Thursday, March 15, 2012

Oxford's Posthumous Libel

That there was an operation of subterfuge, smear & distraction at the highest levels in the aftermath of Hillsborough is old news to the families of the 96 victims. Their dogged campaign for justice has long been accompanied by the knowledge that the most senior echelons of government & police colluded in a blame game concerning the fans.
What may have shocked those families, however, was today's leaked report to the BBC concerning the role played by Kenneth Oxford, the then chief constable of Merseyside Police (http://www.guardian.co.uk/football/2012/mar/15/hillsborough-relatives-liverpool-fans-claim).
Despite the fact that Oxford did not attend the game, he eagerly fed Thatcher's government with additional ammunition in its thinly-disguised plan to denigrate the fans:
"According to the letter, addressed to Mrs Thatcher and headed 'Merseyside Police views on Hillsborough', the Merseyside chief constable told officials: 'A key factor in causing the disaster was the fact that large numbers of Liverpool fans had turned up without tickets. This was getting lost sight of in attempts to blame the police, the football authorities, etc.' "
Oxford's clumsy syntax, if anything, only serves to emphasise the desperation felt by senior police officers in the days following the tragedy; they were terrified that they would be nailed & were prepared to do anything to escape such a fate. What followed ensured that the smears would linger for two decades. Thatcher's government, grateful to the role played by the cops during the miners' strike a few years' earlier, waded in. Bernard Ingham, Thatcher's poodle, aka press spokesman, spoke of "a tanked-up mob" causing the disaster. Then, of course, there was The Sun's contemptible lies.
It's notable that Oxford was keen to embroider his own smear with what he presumably thought would be a passable anecdote: "One officer, born and bred in Liverpool, said he was deeply ashamed to say that it was drunken Liverpool fans who had caused the disaster, just as they had caused the deaths at Heysel."
Oxford didn't & wouldn't identify that officer. Why? Because he didn't exist. He was a figment of Oxford's lurid & loathsome imagination. [As a personal anecdote, I recall the decision to let the fans leave the stadium some two hours after the tragedy. As the fans walked away from the Leppings Lane gates, I overheard a supporter identify himself to a South Yorkshire officer as a serving constable with Merseyside Police. He expressed his disgust, in no uncertain terms, with the force's handling of the day's events.]
The families may wonder why the chief constable of Merseyside Police, their police service, was happy to feed Thatcher with those poisonous lies. An answer lies, in large part, in Oxford's toxic tenure at the head of the local force. The 1981 Toxteth riots gave Oxford a chance to express & demonstrate his almost feudal view of policing, as an Independent obituary of him in 1998 observed (http://www.independent.co.uk/arts-entertainment/obituary-sir-kenneth-oxford-1187338.html).

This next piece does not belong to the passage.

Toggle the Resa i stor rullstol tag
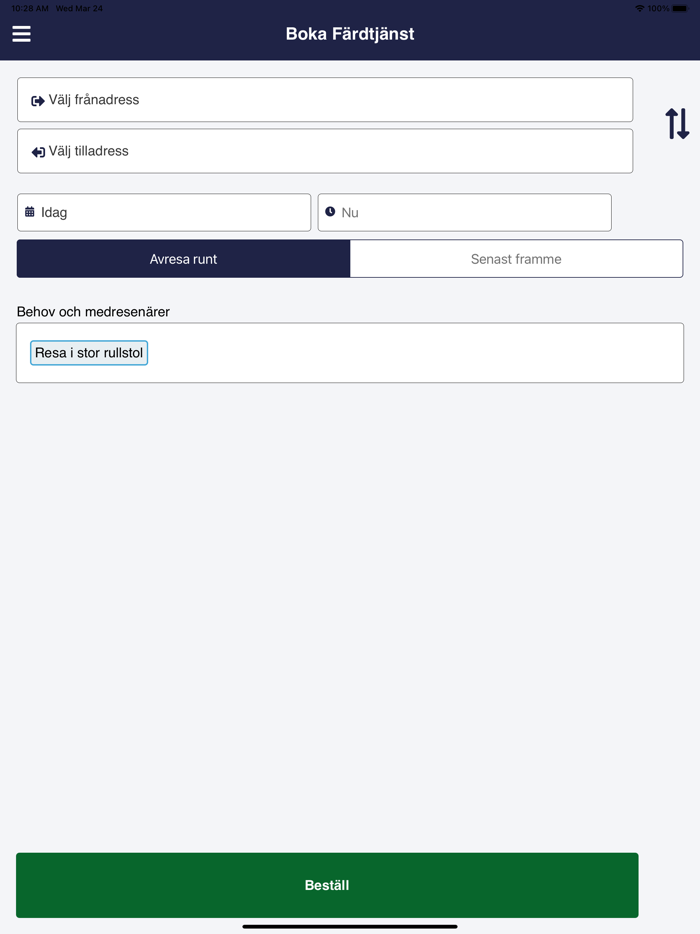This screenshot has width=700, height=934. tap(89, 353)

Some may protest that the dead can't answer back. True. However, Oxford's utterances during the riots should be damningly recalled. His reign over the force on Merseyside was marked by rank racism & a level of arrogance that often warranted the adjective autocratic. Think that's harsh? Then consider this shaming passage from a Big Issue piece last year (http://www.bigissueinthenorth.com/2011/07/toxteth-riots-push-people-and-they-will-fight-back/2992):
"Policing in Liverpool was certainly informed by dubious attitudes at the top. According to the then Chief Constable Kenneth Oxford, Liverpool had a problem with 'half castes' who lived 'well outside recognised society'. In testimony to Lord Scarman's inquiry into the riots, Oxford spoke of the 'natural criminal proclivities' of people in Liverpool 8."
Given his open prejudice against one particular part of the city's population, it isn't entirely surprising that Oxford sought to libel Liverpool fans. He can no longer be called to account for his actions but this report & his period at the top of Merseyside Police confirm what has long been felt by many in the city: Oxford was a bully & a bigot who was prepared to lie in order to please his political masters.